When it comes to romance, we do have a ‘type,’ suggests new study
AFP Relaxnews / 12:27 PM March 24, 2017
If you’ve ever thought you were always dating the same type of people, then according to new research, you might be right, with a new study in the United States finding that the people we date are similar both physically and personality-wise
Led by the University of California, Davis, the research brings together the results of three different studies, which together looked at the characteristics of people in more than 1,000 past and present heterosexual relationships.
Data was collected voluntarily from participants through social media sites and live interviews carried out over the last few years, with the research differing from previous studies, according to primary author Paul Eastwick, because this study looked at people’s relationships over time and not just one committed relationship.

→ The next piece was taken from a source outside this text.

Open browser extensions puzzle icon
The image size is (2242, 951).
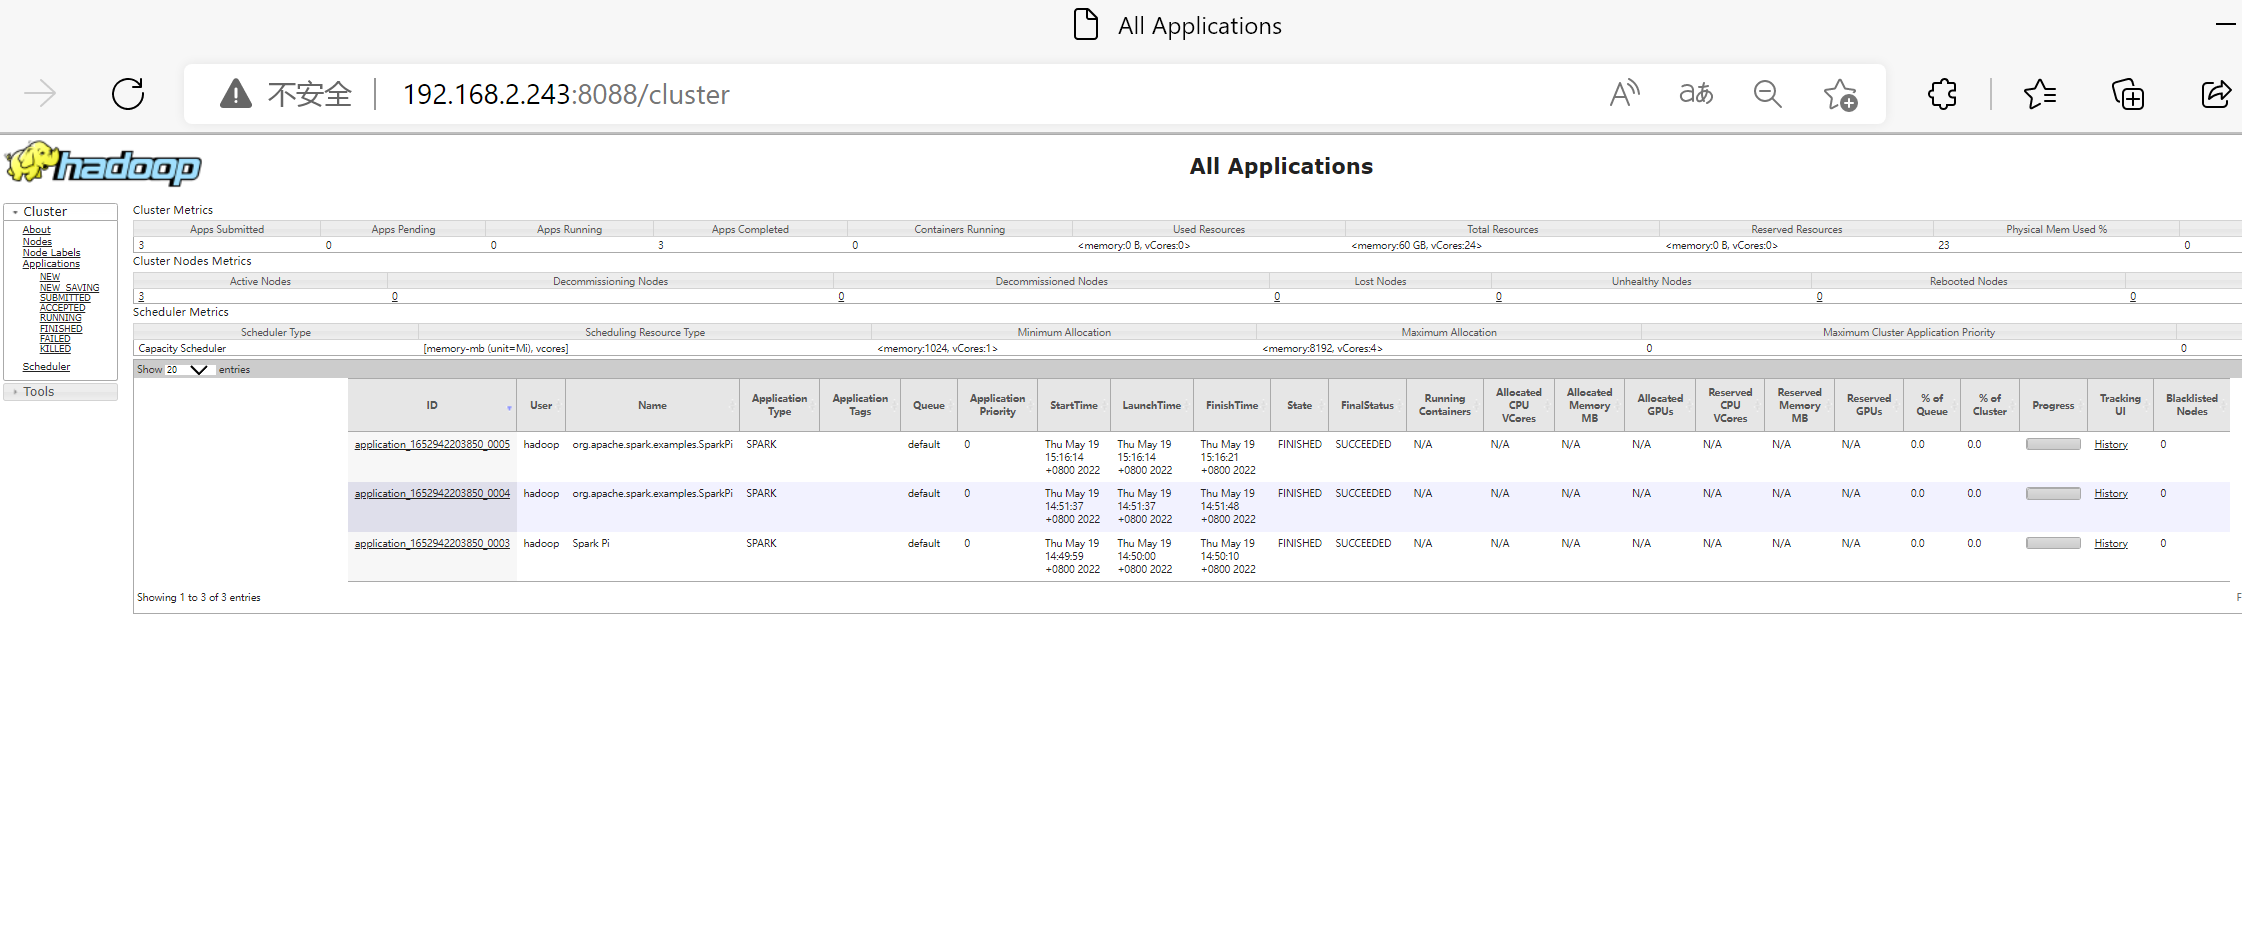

The results of one study showed that when it came to looks, people’s past partners do have similar physical qualities, with the results holding true for both short-term casual and longer-term relationships.
The team explained that for observable qualities like attractiveness, exes show similarities because attractive people seduce other attractive people; however, other similarities can be influenced by environment.
A second study looked at the ex-partners of several hundred young adults in schools across the U.S. and found that a person’s exes tended to be very similar on variables such as education, religiosity and intelligence.
The team explained that because some qualities, such as education and religion, vary depending on where you live, similarities are found because educated or religious people are more likely to meet each other, not because educated or religious people actively select each other.
“Do people have a type? Yes,” concluded Eastwick. “But sometimes it reflects your personal desirability and sometimes it reflects where you live.”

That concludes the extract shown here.